Fig. 6. AC treatment alleviated LPS plus ATP-mediated inflammatory responses in mice.

a The inducement of in vivo acute inflammation model using LPS plus ATP. DEX: 4 mg/kg DEX; AC-L: 20 mg/kg AC; AC-H: 60 mg/kg AC; EX-527: 10 mg/kg EX-527; AC + EX-527: 60 mg/kg AC and 10 mg/kg EX-527. n = 3‒5. b Changes of body weight. The serum levels of IL-1β (c), IL-6 (d), MCP-1 (e), and TNF-α (f). g NLRP3, cleaved IL-1β, and cleaved caspase 1 levels in peritoneal macrophages were analyzed by Western blotting. GAPDH was chosen as an internal loading control. Data are expressed as means ± SEM. ^#P < 0.05 LPS + ATP vs. vehicle; *P < 0.05, **P < 0.01, ***P < 0.001 AC-L, AC-H or DEX vs. LPS + ATP.

Fig. 7. AC treatment attenuated adipose tissue inflammation.

a H&E staining of eWAT sections.

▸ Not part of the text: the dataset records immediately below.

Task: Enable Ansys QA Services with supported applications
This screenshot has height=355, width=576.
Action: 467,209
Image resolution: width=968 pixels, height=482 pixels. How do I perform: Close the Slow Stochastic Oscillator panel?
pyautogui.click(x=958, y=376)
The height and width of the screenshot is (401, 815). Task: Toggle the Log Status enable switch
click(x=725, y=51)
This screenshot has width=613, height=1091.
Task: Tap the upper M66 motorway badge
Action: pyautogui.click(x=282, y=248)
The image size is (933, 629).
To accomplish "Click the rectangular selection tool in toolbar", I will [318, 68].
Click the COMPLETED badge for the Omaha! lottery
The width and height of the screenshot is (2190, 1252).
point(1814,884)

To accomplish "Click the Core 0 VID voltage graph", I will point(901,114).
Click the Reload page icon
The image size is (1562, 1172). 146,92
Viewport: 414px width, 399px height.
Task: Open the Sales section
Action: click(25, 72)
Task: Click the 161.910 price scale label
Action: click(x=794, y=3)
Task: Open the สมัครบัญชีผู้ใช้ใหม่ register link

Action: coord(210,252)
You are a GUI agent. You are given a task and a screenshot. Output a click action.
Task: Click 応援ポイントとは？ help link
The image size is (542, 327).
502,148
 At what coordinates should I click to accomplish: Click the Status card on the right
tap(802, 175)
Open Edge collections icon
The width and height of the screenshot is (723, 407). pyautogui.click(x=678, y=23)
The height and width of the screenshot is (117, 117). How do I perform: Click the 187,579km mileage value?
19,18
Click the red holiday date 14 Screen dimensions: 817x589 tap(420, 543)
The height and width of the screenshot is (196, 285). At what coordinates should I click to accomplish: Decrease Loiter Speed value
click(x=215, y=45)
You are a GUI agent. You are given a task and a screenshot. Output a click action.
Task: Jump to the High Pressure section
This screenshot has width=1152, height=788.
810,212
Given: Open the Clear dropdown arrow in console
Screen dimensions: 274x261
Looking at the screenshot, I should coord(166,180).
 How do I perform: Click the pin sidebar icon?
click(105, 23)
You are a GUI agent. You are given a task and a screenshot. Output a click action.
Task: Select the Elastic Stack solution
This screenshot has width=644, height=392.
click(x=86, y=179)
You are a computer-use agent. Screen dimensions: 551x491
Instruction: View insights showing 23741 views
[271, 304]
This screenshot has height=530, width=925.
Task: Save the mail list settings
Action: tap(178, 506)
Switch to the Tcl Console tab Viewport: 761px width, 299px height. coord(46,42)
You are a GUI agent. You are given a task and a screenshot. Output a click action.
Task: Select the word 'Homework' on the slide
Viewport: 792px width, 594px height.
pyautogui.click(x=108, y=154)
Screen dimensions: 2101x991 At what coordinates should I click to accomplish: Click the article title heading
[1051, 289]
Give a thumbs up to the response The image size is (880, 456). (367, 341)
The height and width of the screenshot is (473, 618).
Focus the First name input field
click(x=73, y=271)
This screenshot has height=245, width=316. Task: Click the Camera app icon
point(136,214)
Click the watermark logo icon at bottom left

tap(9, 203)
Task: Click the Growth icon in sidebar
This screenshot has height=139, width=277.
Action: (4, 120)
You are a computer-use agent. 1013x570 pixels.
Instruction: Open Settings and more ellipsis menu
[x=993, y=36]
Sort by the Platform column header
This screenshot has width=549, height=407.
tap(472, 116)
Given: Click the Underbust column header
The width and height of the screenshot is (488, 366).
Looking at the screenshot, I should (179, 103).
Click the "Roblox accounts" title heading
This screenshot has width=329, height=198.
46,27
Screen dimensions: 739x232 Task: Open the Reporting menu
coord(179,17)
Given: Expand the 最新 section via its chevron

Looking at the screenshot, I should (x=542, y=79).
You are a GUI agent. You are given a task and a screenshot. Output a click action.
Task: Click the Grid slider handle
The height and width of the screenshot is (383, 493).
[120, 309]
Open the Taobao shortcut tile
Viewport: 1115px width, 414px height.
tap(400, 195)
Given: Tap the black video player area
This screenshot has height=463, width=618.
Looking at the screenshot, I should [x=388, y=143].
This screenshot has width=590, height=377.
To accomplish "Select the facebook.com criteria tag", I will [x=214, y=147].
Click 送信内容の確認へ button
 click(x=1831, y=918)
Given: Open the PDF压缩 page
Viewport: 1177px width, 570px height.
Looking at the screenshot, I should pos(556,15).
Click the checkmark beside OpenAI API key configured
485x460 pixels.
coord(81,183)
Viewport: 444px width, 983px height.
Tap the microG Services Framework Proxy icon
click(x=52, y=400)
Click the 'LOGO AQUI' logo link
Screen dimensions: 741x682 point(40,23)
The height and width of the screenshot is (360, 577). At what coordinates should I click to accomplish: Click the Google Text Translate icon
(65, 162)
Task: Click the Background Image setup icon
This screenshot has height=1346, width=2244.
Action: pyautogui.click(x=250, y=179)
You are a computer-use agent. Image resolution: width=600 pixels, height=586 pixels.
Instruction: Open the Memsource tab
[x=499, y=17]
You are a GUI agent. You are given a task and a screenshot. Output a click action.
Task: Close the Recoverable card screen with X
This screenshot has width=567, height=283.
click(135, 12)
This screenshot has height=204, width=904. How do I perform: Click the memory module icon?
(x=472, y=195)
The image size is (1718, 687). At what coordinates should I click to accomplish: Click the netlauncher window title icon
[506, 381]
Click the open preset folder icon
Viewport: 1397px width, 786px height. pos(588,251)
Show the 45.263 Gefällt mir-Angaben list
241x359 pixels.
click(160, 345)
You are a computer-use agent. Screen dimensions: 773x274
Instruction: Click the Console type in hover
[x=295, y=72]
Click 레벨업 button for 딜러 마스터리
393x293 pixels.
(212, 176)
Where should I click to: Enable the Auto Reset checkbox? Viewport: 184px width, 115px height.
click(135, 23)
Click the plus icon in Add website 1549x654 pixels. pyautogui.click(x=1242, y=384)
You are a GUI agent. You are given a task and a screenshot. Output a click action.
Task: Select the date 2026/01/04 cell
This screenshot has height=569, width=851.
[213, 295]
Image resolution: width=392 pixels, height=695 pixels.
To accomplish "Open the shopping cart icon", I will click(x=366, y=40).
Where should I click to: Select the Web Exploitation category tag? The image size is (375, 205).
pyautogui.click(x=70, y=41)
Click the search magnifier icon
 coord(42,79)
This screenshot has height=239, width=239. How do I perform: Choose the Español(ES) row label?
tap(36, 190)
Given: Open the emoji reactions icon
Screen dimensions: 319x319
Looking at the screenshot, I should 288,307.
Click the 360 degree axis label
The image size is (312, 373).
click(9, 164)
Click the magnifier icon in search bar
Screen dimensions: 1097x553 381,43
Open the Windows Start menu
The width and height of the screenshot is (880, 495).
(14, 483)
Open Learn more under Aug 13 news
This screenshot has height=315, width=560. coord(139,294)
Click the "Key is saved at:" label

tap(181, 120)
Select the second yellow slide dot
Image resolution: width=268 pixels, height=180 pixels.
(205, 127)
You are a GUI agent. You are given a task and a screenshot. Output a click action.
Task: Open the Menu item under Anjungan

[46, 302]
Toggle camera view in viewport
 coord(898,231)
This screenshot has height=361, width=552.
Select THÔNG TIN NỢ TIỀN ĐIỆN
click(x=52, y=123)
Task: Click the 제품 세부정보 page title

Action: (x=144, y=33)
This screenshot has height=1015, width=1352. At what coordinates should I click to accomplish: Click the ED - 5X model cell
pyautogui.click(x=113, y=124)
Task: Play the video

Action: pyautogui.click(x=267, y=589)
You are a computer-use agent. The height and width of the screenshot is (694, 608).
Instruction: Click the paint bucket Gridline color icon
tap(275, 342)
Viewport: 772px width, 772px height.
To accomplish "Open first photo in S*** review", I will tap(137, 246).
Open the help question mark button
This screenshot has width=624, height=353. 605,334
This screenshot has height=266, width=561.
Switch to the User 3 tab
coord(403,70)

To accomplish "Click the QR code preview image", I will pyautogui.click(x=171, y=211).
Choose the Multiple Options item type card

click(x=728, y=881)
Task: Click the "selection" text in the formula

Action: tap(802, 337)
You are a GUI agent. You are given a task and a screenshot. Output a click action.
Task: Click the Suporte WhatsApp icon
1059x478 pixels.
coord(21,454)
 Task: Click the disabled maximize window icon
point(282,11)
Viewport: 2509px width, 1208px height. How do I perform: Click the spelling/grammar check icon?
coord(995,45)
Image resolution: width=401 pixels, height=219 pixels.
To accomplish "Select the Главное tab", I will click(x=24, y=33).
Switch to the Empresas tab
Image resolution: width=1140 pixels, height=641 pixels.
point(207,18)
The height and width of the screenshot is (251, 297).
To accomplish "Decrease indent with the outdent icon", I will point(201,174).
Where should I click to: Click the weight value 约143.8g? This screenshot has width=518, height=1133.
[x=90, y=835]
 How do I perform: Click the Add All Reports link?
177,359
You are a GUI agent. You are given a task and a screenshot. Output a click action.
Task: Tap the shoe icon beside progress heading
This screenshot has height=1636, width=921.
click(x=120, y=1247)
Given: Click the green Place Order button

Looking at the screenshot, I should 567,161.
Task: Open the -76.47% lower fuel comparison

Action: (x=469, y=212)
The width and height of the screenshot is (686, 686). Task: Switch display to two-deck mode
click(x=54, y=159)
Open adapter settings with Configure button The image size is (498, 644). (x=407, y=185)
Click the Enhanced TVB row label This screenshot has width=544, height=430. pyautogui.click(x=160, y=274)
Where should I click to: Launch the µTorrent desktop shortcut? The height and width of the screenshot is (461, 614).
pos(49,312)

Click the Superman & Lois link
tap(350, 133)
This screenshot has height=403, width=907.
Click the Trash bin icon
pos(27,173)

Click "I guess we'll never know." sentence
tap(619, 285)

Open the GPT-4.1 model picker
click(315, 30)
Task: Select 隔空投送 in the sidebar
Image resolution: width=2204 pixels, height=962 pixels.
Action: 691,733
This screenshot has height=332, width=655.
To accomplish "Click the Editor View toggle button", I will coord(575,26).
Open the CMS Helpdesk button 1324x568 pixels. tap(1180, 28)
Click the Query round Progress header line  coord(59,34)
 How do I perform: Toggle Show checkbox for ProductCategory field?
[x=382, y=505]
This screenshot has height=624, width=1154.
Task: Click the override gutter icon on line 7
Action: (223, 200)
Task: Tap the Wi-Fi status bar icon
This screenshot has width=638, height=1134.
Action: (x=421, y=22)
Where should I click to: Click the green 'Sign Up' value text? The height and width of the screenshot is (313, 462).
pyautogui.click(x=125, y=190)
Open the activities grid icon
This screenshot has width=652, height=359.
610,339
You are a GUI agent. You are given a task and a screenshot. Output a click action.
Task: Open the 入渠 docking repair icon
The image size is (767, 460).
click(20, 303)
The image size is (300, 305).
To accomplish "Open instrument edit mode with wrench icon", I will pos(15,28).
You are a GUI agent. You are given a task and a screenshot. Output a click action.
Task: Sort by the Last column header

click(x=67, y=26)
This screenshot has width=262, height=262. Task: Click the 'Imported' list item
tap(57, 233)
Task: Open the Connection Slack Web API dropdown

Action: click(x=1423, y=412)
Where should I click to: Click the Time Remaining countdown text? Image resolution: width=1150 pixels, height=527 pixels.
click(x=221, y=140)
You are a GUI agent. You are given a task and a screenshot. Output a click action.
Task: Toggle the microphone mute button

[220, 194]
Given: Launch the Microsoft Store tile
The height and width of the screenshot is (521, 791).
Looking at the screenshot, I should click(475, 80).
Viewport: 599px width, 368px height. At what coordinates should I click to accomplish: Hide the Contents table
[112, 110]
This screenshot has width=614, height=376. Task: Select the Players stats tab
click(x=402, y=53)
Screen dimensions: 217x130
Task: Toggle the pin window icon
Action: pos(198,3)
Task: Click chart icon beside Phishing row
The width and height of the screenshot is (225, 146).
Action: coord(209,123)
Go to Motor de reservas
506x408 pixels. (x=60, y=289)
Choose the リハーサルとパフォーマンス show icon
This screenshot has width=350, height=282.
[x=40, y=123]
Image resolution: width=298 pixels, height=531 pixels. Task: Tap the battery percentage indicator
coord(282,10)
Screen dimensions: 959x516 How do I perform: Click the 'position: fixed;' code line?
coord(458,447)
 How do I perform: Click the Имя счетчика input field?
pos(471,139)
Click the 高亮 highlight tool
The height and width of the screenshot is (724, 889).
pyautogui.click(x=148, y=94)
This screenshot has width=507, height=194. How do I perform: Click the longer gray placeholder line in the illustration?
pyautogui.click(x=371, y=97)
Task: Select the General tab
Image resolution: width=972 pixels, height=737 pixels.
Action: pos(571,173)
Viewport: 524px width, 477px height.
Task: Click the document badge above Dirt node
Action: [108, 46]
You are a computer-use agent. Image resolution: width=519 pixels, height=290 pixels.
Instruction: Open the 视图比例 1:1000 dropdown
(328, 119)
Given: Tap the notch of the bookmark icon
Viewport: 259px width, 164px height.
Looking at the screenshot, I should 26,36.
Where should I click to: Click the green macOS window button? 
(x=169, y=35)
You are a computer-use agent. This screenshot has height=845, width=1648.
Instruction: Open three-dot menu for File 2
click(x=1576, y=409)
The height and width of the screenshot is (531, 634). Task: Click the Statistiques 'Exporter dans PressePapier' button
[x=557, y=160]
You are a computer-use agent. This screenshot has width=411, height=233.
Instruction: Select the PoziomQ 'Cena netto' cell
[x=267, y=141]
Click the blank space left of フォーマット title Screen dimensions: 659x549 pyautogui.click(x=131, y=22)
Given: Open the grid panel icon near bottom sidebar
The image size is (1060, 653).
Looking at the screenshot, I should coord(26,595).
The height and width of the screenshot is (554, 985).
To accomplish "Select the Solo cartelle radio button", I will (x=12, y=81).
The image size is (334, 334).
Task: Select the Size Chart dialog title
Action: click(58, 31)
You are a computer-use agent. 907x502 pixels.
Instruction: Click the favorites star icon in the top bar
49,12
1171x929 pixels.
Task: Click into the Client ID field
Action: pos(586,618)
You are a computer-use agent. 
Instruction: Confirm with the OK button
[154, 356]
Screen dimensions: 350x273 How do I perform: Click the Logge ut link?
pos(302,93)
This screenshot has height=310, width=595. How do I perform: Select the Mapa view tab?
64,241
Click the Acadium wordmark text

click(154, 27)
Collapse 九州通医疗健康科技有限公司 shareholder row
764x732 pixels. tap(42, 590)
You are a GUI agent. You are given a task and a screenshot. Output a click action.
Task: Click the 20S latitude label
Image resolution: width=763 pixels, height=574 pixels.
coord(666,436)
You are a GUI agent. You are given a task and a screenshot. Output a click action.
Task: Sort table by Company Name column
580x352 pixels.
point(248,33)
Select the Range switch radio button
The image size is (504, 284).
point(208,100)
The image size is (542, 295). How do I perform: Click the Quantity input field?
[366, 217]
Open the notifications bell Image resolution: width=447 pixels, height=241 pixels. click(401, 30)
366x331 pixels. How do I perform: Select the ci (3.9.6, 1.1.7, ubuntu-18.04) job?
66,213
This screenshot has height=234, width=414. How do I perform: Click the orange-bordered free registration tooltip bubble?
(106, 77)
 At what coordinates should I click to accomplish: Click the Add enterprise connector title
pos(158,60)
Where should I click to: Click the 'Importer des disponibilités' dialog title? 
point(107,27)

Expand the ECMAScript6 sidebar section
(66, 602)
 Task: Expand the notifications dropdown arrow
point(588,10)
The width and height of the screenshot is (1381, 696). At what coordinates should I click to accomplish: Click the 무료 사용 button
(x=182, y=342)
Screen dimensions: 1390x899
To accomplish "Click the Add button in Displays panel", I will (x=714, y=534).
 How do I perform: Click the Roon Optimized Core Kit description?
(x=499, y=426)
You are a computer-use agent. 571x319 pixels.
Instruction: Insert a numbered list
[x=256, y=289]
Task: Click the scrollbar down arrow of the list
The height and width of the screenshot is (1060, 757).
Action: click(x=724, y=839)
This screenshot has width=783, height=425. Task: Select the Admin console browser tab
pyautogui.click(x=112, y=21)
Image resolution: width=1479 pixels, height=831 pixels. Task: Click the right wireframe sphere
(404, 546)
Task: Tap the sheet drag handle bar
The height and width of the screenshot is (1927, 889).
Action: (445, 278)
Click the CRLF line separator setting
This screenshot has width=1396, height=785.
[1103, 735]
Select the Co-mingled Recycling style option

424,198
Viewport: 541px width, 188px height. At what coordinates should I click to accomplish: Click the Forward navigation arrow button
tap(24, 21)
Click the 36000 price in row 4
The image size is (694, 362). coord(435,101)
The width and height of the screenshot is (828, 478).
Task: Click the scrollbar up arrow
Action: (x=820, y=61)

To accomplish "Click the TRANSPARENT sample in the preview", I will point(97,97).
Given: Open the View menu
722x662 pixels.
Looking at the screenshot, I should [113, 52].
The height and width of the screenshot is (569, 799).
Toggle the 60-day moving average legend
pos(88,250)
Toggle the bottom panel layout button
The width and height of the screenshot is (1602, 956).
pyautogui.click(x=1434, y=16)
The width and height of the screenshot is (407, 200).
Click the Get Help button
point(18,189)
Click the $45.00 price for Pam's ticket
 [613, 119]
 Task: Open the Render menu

Red arrows indicate the infiltrated macrophages in eWAT. Scale bar = 100 μm. b Immunofluorescence staining of perilipin-1 (red, marker of adipocytes) and F4/80 (green, marker of macrophages) in eWAT. Scale bar = 10 μm. c Expression levels of F4/80 and CD68 determined by western blotting. GAPDH was chosen as an internal loading control. The levels of IL-1β (d), IL-6 (e), MCP-1 (f), and TNF-α (g) in eWAT determined by ELISA. DEX: 4 mg/kg DEX; AC-L: 20 mg/kg AC; AC-H: 60 mg/kg AC; EX-527: 10 mg/kg EX-527; AC + EX-527: 60 mg/kg AC and 10 mg/kg EX-527. Data are expressed as means ± SEM (n = 3‒5). ^#P < 0.05 LPS + ATP vs. vehicle; *P < 0.05, **P < 0.01, ***P < 0.001 AC-L, AC-H or DEX vs. LPS + ATP.

Fig. 8. Schematic model of AC in attenuating adipose tissue inflammation.

Therapeutically, AC activates SIRT1 to suppress the activation of NLRP3 inflammasome, which in turn alleviates macrophages and adipose tissue inflammation by reducing the secretion of IL-1β.